Format every line of the data below as one string in a JSON list, and leave out blank lines.
------
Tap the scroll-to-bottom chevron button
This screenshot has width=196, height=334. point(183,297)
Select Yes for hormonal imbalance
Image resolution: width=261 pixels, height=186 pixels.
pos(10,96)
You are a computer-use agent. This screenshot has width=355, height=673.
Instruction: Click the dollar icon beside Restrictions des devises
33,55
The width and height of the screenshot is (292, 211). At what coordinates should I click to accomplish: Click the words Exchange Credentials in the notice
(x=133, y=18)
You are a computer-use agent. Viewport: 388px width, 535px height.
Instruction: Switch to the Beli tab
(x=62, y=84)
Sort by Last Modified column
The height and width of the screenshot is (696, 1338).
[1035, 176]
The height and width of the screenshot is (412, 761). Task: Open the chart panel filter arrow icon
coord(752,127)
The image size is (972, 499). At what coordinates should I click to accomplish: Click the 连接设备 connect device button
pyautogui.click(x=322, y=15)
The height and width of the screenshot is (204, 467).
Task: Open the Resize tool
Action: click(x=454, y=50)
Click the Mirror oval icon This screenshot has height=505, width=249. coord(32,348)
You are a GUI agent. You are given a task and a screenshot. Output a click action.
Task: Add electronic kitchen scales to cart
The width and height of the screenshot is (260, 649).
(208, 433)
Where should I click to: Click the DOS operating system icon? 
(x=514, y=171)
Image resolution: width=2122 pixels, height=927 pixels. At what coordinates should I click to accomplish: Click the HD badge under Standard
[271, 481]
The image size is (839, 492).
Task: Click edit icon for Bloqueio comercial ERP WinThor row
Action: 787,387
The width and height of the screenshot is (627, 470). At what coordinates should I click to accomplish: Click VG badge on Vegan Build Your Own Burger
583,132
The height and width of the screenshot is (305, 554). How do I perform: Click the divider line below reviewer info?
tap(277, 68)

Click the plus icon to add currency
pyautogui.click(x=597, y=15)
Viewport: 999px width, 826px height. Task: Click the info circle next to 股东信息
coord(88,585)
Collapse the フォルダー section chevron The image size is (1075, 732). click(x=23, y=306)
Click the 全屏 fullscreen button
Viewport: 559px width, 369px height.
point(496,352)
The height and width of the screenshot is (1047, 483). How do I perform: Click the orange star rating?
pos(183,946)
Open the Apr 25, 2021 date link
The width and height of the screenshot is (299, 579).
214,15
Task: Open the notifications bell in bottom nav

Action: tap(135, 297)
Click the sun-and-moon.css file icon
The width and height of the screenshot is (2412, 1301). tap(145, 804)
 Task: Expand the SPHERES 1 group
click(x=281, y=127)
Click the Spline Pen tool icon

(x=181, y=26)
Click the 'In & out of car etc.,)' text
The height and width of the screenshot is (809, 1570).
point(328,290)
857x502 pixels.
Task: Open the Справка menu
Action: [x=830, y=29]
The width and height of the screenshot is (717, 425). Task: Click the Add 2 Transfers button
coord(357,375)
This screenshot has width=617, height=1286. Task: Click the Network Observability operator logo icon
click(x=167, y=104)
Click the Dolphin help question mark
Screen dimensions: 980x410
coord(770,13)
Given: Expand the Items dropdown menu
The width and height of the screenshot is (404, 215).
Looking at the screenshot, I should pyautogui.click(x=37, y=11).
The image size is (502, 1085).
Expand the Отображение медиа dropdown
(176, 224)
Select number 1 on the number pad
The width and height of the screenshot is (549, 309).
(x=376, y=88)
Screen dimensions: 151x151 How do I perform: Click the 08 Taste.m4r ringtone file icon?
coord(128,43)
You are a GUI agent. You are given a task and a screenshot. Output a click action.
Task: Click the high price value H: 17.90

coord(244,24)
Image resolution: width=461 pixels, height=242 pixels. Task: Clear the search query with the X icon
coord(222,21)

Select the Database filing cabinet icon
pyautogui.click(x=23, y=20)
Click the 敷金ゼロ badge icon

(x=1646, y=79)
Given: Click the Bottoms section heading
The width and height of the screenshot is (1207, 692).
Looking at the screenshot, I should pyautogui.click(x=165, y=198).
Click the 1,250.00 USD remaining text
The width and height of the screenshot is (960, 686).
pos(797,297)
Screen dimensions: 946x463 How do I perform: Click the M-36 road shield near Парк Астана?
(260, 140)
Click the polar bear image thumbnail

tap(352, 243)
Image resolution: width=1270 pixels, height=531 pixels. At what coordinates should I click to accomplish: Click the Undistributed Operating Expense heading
------
» **Written response**:
[
  "Tap the scroll-to-bottom chevron button",
  "This screenshot has width=196, height=334. point(183,297)",
  "Select Yes for hormonal imbalance",
  "Image resolution: width=261 pixels, height=186 pixels.",
  "pos(10,96)",
  "You are a computer-use agent. This screenshot has width=355, height=673.",
  "Instruction: Click the dollar icon beside Restrictions des devises",
  "33,55",
  "The width and height of the screenshot is (292, 211). At what coordinates should I click to accomplish: Click the words Exchange Credentials in the notice",
  "(x=133, y=18)",
  "You are a computer-use agent. Viewport: 388px width, 535px height.",
  "Instruction: Switch to the Beli tab",
  "(x=62, y=84)",
  "Sort by Last Modified column",
  "The height and width of the screenshot is (696, 1338).",
  "[1035, 176]",
  "The height and width of the screenshot is (412, 761). Task: Open the chart panel filter arrow icon",
  "coord(752,127)",
  "The image size is (972, 499). At what coordinates should I click to accomplish: Click the 连接设备 connect device button",
  "pyautogui.click(x=322, y=15)",
  "The height and width of the screenshot is (204, 467).",
  "Task: Open the Resize tool",
  "Action: click(x=454, y=50)",
  "Click the Mirror oval icon This screenshot has height=505, width=249. coord(32,348)",
  "You are a GUI agent. You are given a task and a screenshot. Output a click action.",
  "Task: Add electronic kitchen scales to cart",
  "The width and height of the screenshot is (260, 649).",
  "(208, 433)",
  "Where should I click to: Click the DOS operating system icon? ",
  "(x=514, y=171)",
  "Image resolution: width=2122 pixels, height=927 pixels. At what coordinates should I click to accomplish: Click the HD badge under Standard",
  "[271, 481]",
  "The image size is (839, 492).",
  "Task: Click edit icon for Bloqueio comercial ERP WinThor row",
  "Action: 787,387",
  "The width and height of the screenshot is (627, 470). At what coordinates should I click to accomplish: Click VG badge on Vegan Build Your Own Burger",
  "583,132",
  "The height and width of the screenshot is (305, 554). How do I perform: Click the divider line below reviewer info?",
  "tap(277, 68)",
  "Click the plus icon to add currency",
  "pyautogui.click(x=597, y=15)",
  "Viewport: 999px width, 826px height. Task: Click the info circle next to 股东信息",
  "coord(88,585)",
  "Collapse the フォルダー section chevron The image size is (1075, 732). click(x=23, y=306)",
  "Click the 全屏 fullscreen button",
  "Viewport: 559px width, 369px height.",
  "point(496,352)",
  "The height and width of the screenshot is (1047, 483). How do I perform: Click the orange star rating?",
  "pos(183,946)",
  "Open the Apr 25, 2021 date link",
  "The width and height of the screenshot is (299, 579).",
  "214,15",
  "Task: Open the notifications bell in bottom nav",
  "Action: tap(135, 297)",
  "Click the sun-and-moon.css file icon",
  "The width and height of the screenshot is (2412, 1301). tap(145, 804)",
  " Task: Expand the SPHERES 1 group",
  "click(x=281, y=127)",
  "Click the Spline Pen tool icon",
  "(x=181, y=26)",
  "Click the 'In & out of car etc.,)' text",
  "The height and width of the screenshot is (809, 1570).",
  "point(328,290)",
  "857x502 pixels.",
  "Task: Open the Справка menu",
  "Action: [x=830, y=29]",
  "The width and height of the screenshot is (717, 425). Task: Click the Add 2 Transfers button",
  "coord(357,375)",
  "This screenshot has width=617, height=1286. Task: Click the Network Observability operator logo icon",
  "click(x=167, y=104)",
  "Click the Dolphin help question mark",
  "Screen dimensions: 980x410",
  "coord(770,13)",
  "Given: Expand the Items dropdown menu",
  "The width and height of the screenshot is (404, 215).",
  "Looking at the screenshot, I should pyautogui.click(x=37, y=11).",
  "The image size is (502, 1085).",
  "Expand the Отображение медиа dropdown",
  "(176, 224)",
  "Select number 1 on the number pad",
  "The width and height of the screenshot is (549, 309).",
  "(x=376, y=88)",
  "Screen dimensions: 151x151 How do I perform: Click the 08 Taste.m4r ringtone file icon?",
  "coord(128,43)",
  "You are a GUI agent. You are given a task and a screenshot. Output a click action.",
  "Task: Click the high price value H: 17.90",
  "coord(244,24)",
  "Image resolution: width=461 pixels, height=242 pixels. Task: Clear the search query with the X icon",
  "coord(222,21)",
  "Select the Database filing cabinet icon",
  "pyautogui.click(x=23, y=20)",
  "Click the 敷金ゼロ badge icon",
  "(x=1646, y=79)",
  "Given: Click the Bottoms section heading",
  "The width and height of the screenshot is (1207, 692).",
  "Looking at the screenshot, I should pyautogui.click(x=165, y=198).",
  "Click the 1,250.00 USD remaining text",
  "The width and height of the screenshot is (960, 686).",
  "pos(797,297)",
  "Screen dimensions: 946x463 How do I perform: Click the M-36 road shield near Парк Астана?",
  "(260, 140)",
  "Click the polar bear image thumbnail",
  "tap(352, 243)",
  "Image resolution: width=1270 pixels, height=531 pixels. At what coordinates should I click to accomplish: Click the Undistributed Operating Expense heading"
]